## Supplied passage
┌──
The 1970’s were full of larger-than-life human monsters: Charles Manson, Jim Jones, the Zodiac Killer, etc. Their exploits seemed too sleazy to be true and tantalized public curiosity, thus inspiring exploitation film moguls to pump out grotty little exposes based on their evil deeds (Manson alone inspired an entire subgenre). Idi Amin Dada was one of the very worst – especially when you consider the genocidal reach of his crimes- and, though it was late in the game, he finally received his own exploitation mini-epic in 1982 with Amin: The Rise And Fall.

The film plays like a Cliff’s Notes version of Ugandan history, as if rewritten as an atrocity-minded mondo movie. Amin (Joseph Olita) takes over Uganda in a military coup and immediately begins indulging every demented whim he can dream up. He has dissidents and suspected traitors murdered by firing squad, tries to strong-arm other countries into supplying him with weapons or money and even bans all Asian peoples from the country. Since Amin: The Rise And Fall is an exploitation flick, we also get tabloid-worthy moments like Amin eating pieces of his enemies, Amin bringing schoolkids into a morgue to see a dismembered corpse, a freezer filled with severed heads and Amin seducing (sometimes forcibly) every woman in arm’s reach.

If you want to find fault with Amin: The Rise And Fall in terms of “respectable” filmmaking, it’s easy to do: Wade Huie’s script is merely a string of vignettes of Amin committing the same basic crimes again and again. The focus on Amin’s reign of terror is so intense that it barrels right over niceties like characterization and subplots.  Director Sharad Patel lacks the visual flair or dark sense of humor filmmakers like Jacopetti and Prosperi might have brought to this sort of film. There’s also an abrupt non-ending, although this is sadly as much a reflection of history as it is the script’s problems.
└──
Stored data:
┌──
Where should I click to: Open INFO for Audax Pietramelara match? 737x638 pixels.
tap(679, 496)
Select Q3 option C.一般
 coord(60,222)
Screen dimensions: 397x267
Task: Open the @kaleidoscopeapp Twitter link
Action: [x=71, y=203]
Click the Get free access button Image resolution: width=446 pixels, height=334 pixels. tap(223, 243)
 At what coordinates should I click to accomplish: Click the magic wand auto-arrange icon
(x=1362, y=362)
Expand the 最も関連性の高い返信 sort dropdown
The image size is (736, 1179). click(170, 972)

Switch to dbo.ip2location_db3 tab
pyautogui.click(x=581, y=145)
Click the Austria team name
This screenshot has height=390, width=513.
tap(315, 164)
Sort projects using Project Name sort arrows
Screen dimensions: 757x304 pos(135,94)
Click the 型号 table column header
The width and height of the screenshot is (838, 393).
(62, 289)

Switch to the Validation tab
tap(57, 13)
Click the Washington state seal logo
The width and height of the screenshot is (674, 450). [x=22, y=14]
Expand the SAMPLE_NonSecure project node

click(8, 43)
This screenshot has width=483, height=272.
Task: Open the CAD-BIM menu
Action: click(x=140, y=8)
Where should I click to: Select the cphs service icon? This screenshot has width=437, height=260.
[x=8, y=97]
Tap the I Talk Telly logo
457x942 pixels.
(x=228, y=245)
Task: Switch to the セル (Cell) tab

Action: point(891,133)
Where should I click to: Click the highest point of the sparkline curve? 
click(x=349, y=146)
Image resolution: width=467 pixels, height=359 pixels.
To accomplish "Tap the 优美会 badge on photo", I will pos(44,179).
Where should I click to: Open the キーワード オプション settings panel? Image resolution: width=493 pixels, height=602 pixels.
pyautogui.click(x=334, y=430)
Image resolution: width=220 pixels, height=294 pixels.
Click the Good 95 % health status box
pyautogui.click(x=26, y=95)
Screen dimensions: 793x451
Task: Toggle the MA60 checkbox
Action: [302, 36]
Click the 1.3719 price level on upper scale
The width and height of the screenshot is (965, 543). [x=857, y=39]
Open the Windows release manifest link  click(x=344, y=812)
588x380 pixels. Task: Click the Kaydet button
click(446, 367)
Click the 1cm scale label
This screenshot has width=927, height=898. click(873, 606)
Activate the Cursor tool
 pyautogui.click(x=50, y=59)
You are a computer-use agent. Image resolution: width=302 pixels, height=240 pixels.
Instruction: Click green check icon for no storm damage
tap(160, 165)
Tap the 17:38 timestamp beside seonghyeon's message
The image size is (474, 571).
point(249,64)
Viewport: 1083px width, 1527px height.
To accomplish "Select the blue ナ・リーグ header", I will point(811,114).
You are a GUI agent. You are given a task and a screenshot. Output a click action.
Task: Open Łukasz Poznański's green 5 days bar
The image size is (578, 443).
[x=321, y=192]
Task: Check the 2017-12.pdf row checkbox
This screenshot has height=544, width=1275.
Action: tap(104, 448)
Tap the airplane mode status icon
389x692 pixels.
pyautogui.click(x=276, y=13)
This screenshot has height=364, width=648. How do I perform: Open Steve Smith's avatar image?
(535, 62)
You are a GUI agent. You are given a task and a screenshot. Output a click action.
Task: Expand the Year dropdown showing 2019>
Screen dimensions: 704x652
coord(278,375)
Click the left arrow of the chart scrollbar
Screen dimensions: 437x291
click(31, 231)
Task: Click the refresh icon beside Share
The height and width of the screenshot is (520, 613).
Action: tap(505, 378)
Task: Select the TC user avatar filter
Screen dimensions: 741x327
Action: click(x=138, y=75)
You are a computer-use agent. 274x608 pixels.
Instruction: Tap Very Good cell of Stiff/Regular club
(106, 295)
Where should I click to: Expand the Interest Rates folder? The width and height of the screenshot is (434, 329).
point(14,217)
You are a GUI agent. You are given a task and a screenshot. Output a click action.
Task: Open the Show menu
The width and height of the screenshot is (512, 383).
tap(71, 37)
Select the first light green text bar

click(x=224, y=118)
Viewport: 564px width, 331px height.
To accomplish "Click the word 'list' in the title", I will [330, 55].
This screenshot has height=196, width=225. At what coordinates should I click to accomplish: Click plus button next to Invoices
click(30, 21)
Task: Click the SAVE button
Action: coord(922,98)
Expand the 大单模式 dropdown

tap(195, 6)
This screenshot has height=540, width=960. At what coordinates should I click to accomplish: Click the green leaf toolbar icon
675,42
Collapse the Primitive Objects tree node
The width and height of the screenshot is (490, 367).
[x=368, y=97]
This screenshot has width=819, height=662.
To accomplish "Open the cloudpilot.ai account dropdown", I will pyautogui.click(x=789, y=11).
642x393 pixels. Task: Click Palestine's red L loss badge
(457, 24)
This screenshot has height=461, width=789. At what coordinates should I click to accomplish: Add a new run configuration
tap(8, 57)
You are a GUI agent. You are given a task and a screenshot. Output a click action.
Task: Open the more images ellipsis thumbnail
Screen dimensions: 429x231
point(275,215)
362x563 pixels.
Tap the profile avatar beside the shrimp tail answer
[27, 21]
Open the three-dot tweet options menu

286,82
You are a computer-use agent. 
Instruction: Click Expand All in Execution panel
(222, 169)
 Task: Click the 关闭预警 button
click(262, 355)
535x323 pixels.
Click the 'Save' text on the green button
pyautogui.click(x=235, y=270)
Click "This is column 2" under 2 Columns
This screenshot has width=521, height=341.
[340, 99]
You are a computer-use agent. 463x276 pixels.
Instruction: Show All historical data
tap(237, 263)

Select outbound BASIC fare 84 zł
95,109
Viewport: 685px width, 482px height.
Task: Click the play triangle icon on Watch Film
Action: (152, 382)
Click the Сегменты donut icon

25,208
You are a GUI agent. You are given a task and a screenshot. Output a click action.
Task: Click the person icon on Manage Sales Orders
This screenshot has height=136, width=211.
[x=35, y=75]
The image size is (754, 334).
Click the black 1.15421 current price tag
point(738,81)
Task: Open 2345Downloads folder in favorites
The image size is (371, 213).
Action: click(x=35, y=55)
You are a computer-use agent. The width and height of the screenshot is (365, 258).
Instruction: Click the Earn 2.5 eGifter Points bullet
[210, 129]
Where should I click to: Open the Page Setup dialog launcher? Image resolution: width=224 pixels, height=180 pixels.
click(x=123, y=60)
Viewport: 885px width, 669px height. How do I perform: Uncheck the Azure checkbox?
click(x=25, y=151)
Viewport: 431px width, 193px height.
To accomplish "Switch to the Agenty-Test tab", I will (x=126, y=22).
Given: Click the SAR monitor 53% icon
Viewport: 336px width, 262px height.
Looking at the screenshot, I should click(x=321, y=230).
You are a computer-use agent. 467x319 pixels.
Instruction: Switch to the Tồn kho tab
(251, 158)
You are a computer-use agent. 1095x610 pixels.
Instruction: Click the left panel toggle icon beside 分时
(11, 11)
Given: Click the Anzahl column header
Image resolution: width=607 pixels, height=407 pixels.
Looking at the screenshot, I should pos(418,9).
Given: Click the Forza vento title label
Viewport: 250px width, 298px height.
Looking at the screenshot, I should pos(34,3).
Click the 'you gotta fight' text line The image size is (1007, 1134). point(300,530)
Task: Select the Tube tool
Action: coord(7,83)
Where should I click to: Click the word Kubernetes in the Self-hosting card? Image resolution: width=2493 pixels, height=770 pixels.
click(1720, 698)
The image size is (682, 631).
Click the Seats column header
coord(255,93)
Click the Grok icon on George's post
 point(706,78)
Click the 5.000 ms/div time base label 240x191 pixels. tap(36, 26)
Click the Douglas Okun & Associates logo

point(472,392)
└──
## Brief
Condense the paragraph of the film review above that begins "The film plays like a Cliff's Notes version" into a short bulleted list of its main facts.

## Reply to the task
- The film plays like a Cliff's Notes version of Ugandan history recast as an atrocity-minded mondo movie.
- Amin (Joseph Olita) takes over Uganda in a military coup and indulges every demented whim.
- He has dissidents and suspected traitors killed by firing squad, tries to strong-arm other countries into supplying weapons or money, and bans all Asian peoples from the country.
- As an exploitation flick, it adds tabloid-worthy moments: Amin eating pieces of his enemies, bringing schoolkids into a morgue to see a dismembered corpse, a freezer filled with severed heads, and Amin seducing (sometimes forcibly) every woman within reach.